= Dataset records =

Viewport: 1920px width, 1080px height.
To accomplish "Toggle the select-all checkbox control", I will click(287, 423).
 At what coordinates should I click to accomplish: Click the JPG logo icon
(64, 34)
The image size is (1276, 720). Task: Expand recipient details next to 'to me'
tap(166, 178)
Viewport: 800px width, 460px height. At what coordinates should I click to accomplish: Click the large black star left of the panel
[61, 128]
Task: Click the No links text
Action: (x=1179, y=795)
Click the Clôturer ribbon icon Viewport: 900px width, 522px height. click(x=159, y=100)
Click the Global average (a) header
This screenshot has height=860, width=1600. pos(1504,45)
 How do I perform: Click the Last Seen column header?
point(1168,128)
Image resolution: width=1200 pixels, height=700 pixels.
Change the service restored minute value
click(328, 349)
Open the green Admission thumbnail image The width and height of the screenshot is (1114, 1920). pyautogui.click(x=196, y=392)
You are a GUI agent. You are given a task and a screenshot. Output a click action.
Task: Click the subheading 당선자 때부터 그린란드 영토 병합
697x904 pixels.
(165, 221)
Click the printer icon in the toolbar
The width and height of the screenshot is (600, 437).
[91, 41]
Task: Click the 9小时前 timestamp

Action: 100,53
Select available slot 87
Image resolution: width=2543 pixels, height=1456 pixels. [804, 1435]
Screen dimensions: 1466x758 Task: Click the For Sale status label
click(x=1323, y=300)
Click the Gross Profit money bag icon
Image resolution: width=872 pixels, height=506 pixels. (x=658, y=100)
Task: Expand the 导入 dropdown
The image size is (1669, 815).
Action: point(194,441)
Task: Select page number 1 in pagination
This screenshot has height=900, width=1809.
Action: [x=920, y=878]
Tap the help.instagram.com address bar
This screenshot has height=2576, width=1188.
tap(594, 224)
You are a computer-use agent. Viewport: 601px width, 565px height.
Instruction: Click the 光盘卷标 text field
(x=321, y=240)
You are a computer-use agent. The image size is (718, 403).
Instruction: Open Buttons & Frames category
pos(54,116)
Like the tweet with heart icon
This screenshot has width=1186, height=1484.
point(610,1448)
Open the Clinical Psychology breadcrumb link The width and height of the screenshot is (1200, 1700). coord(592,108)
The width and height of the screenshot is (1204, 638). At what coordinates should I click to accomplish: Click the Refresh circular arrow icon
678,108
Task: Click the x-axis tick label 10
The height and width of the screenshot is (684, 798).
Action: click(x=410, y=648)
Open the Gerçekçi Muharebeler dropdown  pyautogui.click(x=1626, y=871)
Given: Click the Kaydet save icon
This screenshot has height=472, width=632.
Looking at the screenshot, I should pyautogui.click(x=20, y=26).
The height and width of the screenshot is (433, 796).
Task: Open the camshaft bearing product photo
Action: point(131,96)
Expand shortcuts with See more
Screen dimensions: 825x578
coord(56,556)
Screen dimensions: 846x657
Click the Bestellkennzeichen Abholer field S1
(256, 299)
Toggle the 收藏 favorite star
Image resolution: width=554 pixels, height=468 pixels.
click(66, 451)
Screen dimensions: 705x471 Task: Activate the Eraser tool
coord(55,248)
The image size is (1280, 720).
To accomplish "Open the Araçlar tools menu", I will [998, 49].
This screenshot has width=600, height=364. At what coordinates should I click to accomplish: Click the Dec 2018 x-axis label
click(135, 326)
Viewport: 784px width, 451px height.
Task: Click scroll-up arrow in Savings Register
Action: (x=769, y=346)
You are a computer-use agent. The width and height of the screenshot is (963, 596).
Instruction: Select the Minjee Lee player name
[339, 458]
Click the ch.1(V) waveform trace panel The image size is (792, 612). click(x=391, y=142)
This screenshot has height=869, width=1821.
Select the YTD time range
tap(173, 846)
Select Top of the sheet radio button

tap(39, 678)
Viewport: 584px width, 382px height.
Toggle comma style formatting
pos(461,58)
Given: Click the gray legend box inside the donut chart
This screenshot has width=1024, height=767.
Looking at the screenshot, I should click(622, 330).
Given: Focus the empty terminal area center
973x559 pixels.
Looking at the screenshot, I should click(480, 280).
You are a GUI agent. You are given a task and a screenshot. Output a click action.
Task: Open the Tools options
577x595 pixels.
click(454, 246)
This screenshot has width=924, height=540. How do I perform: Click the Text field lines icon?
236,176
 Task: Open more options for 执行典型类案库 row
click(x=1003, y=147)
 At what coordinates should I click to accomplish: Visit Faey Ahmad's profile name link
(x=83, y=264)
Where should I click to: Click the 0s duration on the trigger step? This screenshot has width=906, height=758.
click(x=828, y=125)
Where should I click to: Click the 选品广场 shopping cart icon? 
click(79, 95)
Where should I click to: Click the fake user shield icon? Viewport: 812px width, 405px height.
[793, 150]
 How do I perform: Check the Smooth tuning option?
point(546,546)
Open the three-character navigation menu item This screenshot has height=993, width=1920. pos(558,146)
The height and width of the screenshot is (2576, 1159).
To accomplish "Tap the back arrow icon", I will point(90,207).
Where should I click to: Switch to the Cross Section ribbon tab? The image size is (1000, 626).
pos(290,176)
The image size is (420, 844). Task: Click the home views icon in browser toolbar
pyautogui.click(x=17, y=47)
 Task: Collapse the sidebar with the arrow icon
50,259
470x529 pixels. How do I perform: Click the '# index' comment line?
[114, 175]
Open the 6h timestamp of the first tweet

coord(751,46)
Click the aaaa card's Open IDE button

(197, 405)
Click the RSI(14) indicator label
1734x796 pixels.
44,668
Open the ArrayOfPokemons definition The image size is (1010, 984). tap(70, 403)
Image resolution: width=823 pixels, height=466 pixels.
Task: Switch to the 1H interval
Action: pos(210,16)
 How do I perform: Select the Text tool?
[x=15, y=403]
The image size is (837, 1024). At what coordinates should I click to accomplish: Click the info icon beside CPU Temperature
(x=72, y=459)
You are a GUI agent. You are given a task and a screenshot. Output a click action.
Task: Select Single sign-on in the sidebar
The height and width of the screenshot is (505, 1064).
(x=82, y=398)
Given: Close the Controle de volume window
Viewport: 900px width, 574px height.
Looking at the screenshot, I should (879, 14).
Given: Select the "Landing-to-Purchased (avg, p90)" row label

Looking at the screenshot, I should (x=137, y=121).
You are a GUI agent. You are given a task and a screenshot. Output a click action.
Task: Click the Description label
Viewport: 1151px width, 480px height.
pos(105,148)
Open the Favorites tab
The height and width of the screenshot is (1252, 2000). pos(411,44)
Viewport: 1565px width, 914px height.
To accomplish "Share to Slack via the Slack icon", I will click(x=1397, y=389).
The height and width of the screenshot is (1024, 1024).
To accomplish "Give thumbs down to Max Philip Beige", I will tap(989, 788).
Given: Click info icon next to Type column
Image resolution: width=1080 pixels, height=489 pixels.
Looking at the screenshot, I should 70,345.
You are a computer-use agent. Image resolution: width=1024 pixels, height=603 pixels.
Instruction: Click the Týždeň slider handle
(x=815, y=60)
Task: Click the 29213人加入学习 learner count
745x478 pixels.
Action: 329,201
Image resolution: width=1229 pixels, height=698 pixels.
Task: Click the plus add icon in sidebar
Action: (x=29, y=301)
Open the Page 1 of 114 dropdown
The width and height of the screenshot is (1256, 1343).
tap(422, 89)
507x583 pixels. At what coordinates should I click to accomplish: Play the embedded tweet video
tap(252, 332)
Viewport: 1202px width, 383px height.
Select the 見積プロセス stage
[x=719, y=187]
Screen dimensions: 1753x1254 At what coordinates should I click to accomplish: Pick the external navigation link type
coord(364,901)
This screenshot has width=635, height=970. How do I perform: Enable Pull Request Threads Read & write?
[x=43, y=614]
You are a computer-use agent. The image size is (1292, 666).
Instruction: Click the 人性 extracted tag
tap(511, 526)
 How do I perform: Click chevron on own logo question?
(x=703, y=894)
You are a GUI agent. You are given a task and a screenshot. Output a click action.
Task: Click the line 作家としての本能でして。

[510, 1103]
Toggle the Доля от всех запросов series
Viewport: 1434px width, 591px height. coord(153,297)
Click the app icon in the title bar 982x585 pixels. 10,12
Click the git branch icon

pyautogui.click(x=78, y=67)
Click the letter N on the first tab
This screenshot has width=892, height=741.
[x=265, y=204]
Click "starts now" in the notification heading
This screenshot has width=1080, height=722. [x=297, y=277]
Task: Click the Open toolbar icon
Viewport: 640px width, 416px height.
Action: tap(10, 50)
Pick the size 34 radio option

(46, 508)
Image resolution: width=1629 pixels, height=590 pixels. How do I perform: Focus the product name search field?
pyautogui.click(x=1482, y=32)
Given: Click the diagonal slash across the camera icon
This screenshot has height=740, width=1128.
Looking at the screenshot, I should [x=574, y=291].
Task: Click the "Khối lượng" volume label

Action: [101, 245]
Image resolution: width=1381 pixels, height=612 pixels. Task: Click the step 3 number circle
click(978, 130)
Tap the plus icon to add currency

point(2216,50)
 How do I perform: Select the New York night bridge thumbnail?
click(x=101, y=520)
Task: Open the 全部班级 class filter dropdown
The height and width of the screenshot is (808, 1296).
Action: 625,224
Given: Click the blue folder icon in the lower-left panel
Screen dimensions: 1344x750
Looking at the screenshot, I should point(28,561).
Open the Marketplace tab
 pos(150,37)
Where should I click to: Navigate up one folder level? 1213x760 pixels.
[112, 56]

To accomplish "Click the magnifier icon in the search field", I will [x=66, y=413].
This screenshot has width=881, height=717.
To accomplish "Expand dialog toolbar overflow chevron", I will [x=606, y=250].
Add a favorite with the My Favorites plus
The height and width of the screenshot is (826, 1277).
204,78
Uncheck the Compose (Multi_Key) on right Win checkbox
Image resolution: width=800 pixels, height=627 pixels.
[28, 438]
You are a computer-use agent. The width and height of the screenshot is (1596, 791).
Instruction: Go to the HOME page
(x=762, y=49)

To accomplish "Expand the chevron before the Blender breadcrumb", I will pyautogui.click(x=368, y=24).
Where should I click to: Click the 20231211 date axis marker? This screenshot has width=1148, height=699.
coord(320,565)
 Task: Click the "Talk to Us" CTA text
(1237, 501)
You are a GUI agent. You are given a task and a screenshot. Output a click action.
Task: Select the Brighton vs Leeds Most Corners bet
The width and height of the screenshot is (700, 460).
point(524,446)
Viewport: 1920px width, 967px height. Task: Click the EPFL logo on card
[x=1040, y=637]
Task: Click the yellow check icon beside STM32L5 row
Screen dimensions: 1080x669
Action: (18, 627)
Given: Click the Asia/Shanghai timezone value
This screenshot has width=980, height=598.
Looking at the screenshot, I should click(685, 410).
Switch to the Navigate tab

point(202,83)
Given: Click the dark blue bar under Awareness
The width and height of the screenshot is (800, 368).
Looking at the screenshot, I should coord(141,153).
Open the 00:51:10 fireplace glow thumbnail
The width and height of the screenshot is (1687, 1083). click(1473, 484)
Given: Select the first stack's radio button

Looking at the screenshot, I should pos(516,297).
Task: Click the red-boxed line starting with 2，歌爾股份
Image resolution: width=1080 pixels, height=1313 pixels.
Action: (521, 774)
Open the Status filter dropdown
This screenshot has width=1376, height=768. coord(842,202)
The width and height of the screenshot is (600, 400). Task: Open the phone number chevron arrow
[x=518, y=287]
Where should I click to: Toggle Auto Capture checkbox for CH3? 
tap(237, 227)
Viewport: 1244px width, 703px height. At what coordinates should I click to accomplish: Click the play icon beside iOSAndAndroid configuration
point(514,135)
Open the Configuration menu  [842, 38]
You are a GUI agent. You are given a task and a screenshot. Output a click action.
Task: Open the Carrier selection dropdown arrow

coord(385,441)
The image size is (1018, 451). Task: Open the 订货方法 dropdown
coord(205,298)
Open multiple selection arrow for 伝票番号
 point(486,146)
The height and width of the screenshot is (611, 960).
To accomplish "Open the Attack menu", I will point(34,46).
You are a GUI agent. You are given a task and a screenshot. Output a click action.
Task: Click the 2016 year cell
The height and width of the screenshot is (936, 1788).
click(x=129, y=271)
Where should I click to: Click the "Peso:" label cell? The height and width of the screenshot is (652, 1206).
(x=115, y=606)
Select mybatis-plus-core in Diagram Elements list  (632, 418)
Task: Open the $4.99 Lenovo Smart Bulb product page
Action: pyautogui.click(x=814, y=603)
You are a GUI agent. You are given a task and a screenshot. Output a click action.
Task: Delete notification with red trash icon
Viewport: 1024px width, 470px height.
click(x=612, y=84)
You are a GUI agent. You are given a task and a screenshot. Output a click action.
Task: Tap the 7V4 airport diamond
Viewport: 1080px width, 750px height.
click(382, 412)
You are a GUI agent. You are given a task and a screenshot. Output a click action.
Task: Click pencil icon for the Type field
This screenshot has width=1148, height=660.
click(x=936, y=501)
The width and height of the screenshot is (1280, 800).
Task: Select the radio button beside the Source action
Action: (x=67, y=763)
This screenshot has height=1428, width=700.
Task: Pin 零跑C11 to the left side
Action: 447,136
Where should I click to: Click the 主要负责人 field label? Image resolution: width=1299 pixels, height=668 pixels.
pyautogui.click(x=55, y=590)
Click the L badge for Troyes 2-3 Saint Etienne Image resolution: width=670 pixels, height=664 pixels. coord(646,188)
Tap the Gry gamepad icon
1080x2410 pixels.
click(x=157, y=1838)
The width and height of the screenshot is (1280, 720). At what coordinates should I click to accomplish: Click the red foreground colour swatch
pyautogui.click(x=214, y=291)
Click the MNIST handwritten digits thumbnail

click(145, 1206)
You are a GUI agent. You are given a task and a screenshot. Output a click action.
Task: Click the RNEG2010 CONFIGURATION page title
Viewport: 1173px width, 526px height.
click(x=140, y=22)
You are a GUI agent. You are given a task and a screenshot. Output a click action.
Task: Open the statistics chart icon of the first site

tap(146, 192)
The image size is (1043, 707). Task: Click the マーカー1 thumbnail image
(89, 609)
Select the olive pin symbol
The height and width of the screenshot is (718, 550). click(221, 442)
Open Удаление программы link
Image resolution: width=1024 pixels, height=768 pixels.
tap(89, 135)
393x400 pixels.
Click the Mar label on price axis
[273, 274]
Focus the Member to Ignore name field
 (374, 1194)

= Work to complete =
Only those lines of the entries above that run from the line containing "How do I perform: Select the New" to the line containing "Given: Click the blue", both included, should be transcribed exactly.

= Solution to this exercise =
 How do I perform: Select the New York night bridge thumbnail?
click(x=101, y=520)
Task: Open the 全部班级 class filter dropdown
The height and width of the screenshot is (808, 1296).
Action: 625,224
Given: Click the blue folder icon in the lower-left panel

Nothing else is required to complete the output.